EXERCISE → Within the listing below, the lines to output run from the one containing "You are a GUI" through the one containing "This screenshot has width=1512, height=806."; copy them exactly and nothing else.

RECORDS →
§ §
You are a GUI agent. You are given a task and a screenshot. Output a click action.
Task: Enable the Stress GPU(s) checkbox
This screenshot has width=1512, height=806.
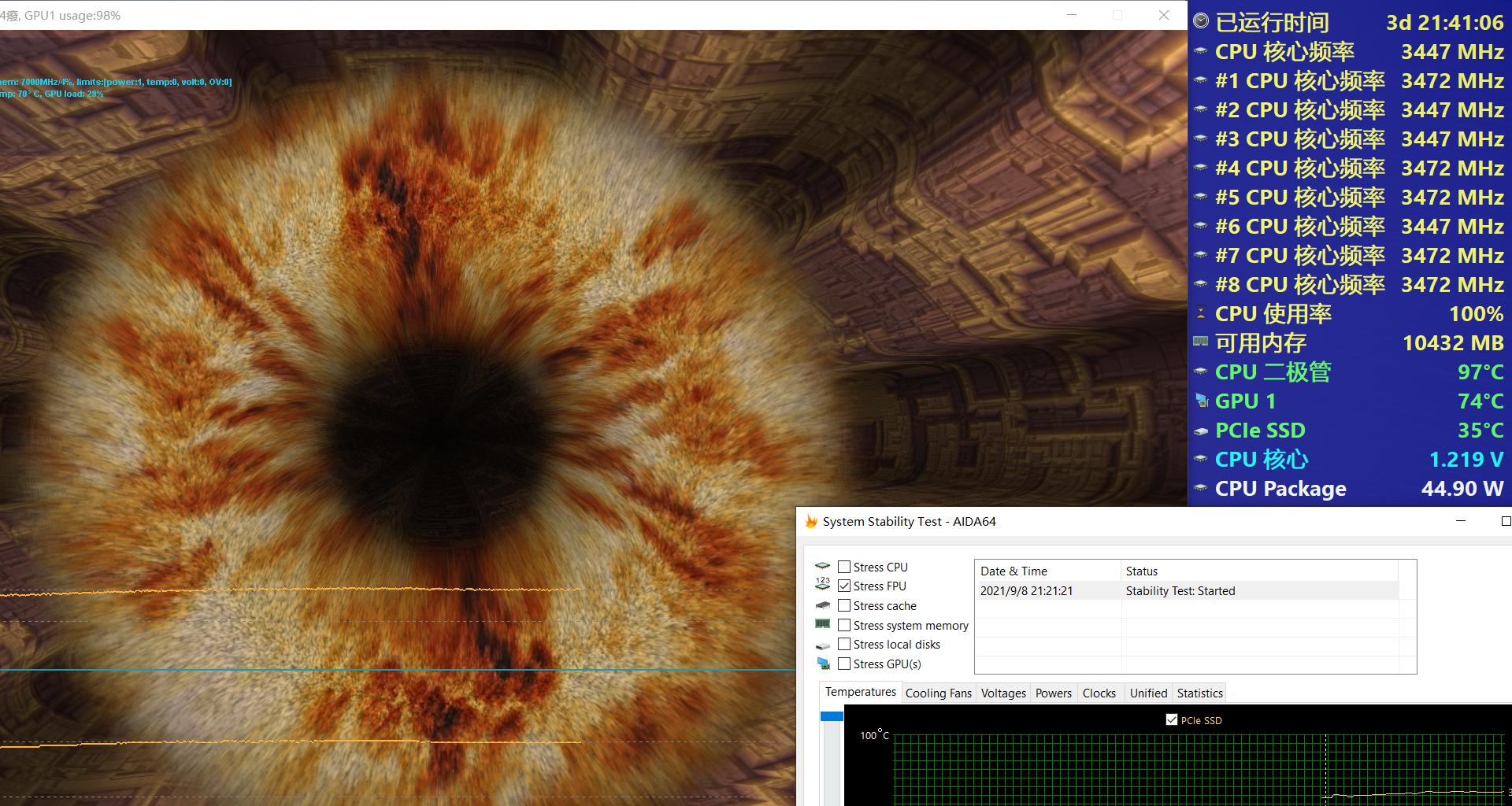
§ §
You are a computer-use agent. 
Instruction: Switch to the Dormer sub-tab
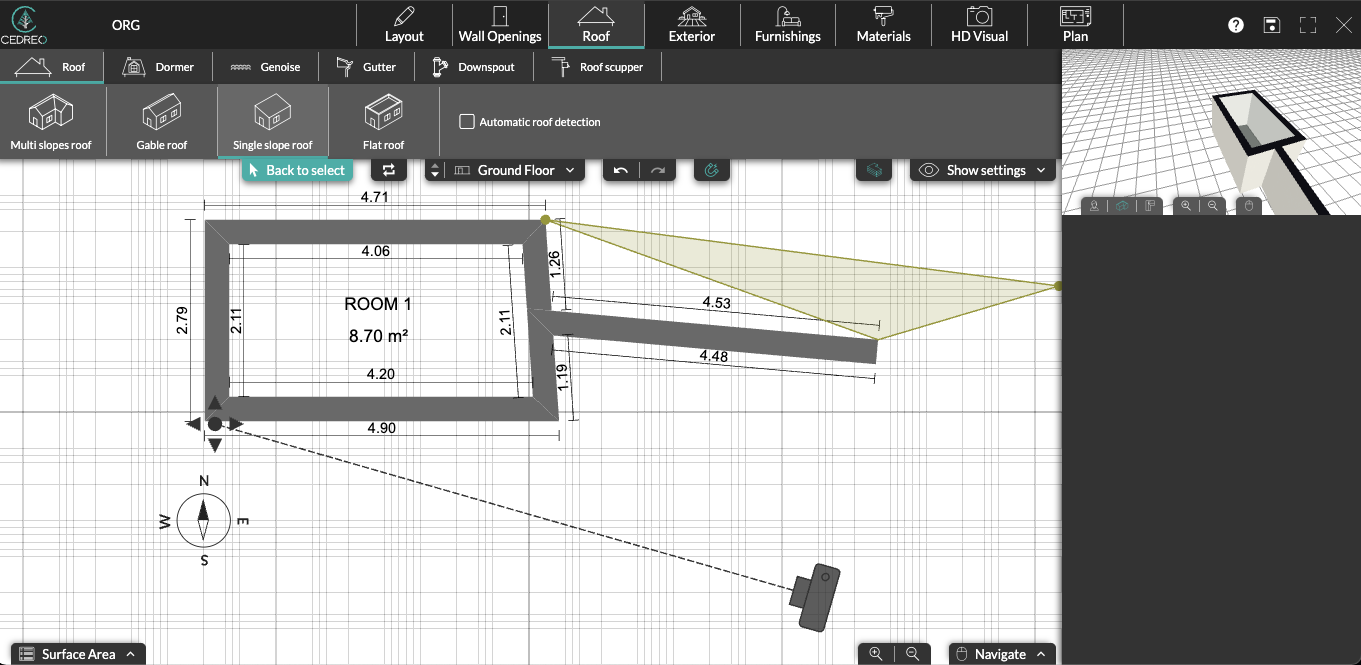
§ §
RESPONSE TO THIS EXERCISE →
You are a GUI agent. You are given a task and a screenshot. Output a click action.
Task: Enable the Stress GPU(s) checkbox
This screenshot has width=1512, height=806.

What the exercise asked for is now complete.